BEGIN PASSAGE PROVIDED

V - the story of: tear
Thursday, September 11, 2008

« tear »

Spiderman. What an awesome superhero. Why he remains at the top of my fictional, comic book hero isn't because of the suit, the flexibility and versatility of his powers or even his hot girlfriend. It's because he still remains as the most empathetic character out of the lot. The Green Lantern? Erm...glowing green, ability to fly and shoot things from a ring? Don't really think that's easy to identify with. Superman? Yeah right. Too much power. Batman? Amazing...but so dark. Vash the Stampede? Hm...whole new different level of species and interspecies war and conflict there.

Granted, films make Spiderman seem a lot more accessible, since Directors are allowed to reveal the niggly bits of the hero's life, which affect him considerably in all situations. But
that's a good insight to helping us understand that Peter Parker is a geeky guy, who doesn't really deserve it, but has been granted this incredible biophysical enhancement of having heightened reflexes, strength several times greater than his own and the ability to sense danger when it's near. Yet, pride doesn't consume him, since revealing his face means his family is in danger of being used as negating pawns by his enemies. It means his actions go largely uncommended, even blasted at because he is an easy scapegoat by the media. So, despite possessing such responsbility and power, he has to work his ass off as a delivery boy to earn his rent for his...humble flat.

Right now, I am stagnating within a snapshot of heroics and burden.

If you have seen the film, you may remember that Spiderman had to stop a train speeding away at full pelt, without brakes. He tried to stop it using his feet and friction, but wasn't far off tearing his knee ligaments from the force. He comes to the solution of spraying lots of individual strands along the buildings and grasping them all in bunches in each hand, using his body as the train stopper, whilst the web acted as an elastic oppositional force. He ends up collapsing after it stops, from the massive exertion of energy and strain on his supernaturally enhanced body.

END PASSAGE PROVIDED

- [REQUIRED TASK] Which heroes does the post about Spiderman compare him against? The records come from a separate source and are unrelated to the post about Spiderman.

BEGIN SUPPLIED DATA

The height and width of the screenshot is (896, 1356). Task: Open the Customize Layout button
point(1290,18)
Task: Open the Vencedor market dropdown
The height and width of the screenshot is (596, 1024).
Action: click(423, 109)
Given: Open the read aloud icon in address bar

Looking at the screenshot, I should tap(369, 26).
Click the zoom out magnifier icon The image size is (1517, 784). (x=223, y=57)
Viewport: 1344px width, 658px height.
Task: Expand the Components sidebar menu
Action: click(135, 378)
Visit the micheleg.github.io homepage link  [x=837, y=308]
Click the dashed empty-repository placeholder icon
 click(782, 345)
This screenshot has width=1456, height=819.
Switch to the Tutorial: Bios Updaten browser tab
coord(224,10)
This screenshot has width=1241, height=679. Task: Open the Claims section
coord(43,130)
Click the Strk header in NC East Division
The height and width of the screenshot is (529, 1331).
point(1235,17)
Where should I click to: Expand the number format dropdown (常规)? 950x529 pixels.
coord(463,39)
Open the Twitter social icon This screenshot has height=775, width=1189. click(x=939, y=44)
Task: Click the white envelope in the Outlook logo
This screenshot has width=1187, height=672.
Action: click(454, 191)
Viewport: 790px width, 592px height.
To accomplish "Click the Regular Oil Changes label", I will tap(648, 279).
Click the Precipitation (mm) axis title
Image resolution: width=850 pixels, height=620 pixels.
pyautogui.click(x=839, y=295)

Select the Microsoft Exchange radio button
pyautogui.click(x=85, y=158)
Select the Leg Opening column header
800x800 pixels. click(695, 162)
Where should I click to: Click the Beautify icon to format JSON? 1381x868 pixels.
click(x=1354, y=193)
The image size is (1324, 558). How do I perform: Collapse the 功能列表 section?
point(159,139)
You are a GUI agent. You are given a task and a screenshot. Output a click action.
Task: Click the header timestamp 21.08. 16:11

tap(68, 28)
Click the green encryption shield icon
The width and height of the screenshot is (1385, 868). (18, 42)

END SUPPLIED DATA

- [FINISHED TASK] The Green Lantern, Superman, Batman, Vash the Stampede